でも、5度目の住宅ローンの時は、あえて繰上償還はしませんでした。理由は超低金利のため、繰上償還に充てる原資は自身で資産運用したほうが得だったからです。 

たまたま妻が60歳定年時に無料のFP相談を受けることができて、その時にもFPさんからこう言われました。 

○○さん(=わたしのこと)の考え方は正しいです。お伺いしていると3%以上の資産運用ができているので、それなら0.5%台で銀行が貸してくれている住宅ローンはそのまま借りておいて、手元の資金は毎年3%以上で資産運用したほうがいいに決まってます。 

わたしの知人が中古マンションを購入した際も、0.4%台の変動金利だったため、不動産販売会社の人から「頭金はなるべく少なくした方がいい」と言われたそうです。 

いわば、これがデフレ時代の住宅ローンの”常識”だったのは間違いありません。 

金利4%時代の住宅ローン

わたしは、変動金利はそんなに簡単に上げられないだろうと今も思っています。住信SBIネット銀行が短期プライムレートを引き上げた記事を読んだ時も、「そうは言っても変動金利の見直しは半年に1度だろうし、いきなり上げたら中小企業がバタバタ倒産するから、上げるにしても相当慎重にならざるを得ないだろう」と思って読みました。 

しかし、金利の上げ幅は微々たるものでも、「舞台裏でひそかに元金返済額が激減」することは、確かに想定しておく必要があるでしょう。 

というのも、榊原氏の著書を読んで「!」と思ったのは、我が家の最初の住宅ローン(平成6年、1994年)のことを思い出したからです。 

この記事を書くため、棚の奥から当時の不動産売買契約書を引っ張り出してきました。 

契約書に金利の記載がないので、ネットで調べたら、ある金融機関は1994年当時、変動金利4.4%、固定金利5.82%と書いているので、変動金利が4%台だったと思って眺めてください。 
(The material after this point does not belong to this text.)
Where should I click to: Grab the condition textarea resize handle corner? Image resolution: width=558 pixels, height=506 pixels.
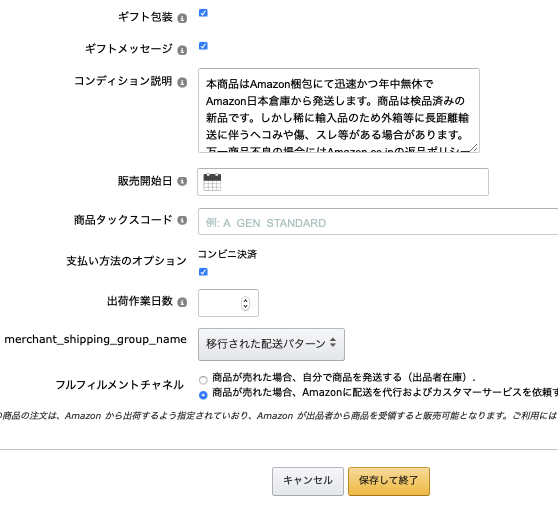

最初の画像は、頭金(一時金)として2000万円を用意し、4670万円を35年ローンで組んだと出てきます。返済元本4670万円に対して、返済利息が4824万円超ということで、この表をみた時にクラクラしたのを思い出します。 

次の画像は、毎月の返済予定額が書いてあるページです。 

驚くべきことに、最初の62か月、5年以上にわたって返済するのは利息だけ。元本は一切減らないという返済表です。しかも、ローン6年目からようやく元本の返済が始まるけれども、それでも利息の返済額が元本の倍以上を占めています。 

これが変動金利4%台の住宅ローンです。 

当時は、これをみて「ボーナスで繰上償還をして、ローンの返済元本をどんどん減らしていこうね!」と妻と誓い合ったものです。

そして、最初のボーナスで100万円を繰上償還(期間短縮方式)したところ、なんと最初の利息だけ返済する5年がぜんぶなくなって、借入期間がいきなり30年以下に短縮されました。 

榊原氏の著書を読んで最初の住宅ローンのことを思い出し、

 インフレ時代の住宅ローンは、繰上償還こそ最大限活用すべき手法ではないか! 

と思いました。わたしはすでに住宅ローンは完済し終えています。でも、もし残っていたとしたら、榊原氏のアドバイス(固定金利への借り換え)ではなく、ふたたび繰上償還を再開しただろうと思います。 

これは万人にあてはまるアドバイスではないかもしれません。ボーナスもローン返済に充てていれば、繰上償還も容易ではないでしょうから、あくまでケースバイケースです。

でも、少なくとも、デフレ時代の”常識”は通用しなくなる時代が近づいているのは確かでしょう。 

住宅ローン以外にも言えることかもしれませんが、 

デフレ時代の”常識”は、インフレ時代の”非常識” 

というマインドを意識的に持ちつつ、資産防衛に努めようと思った次第です。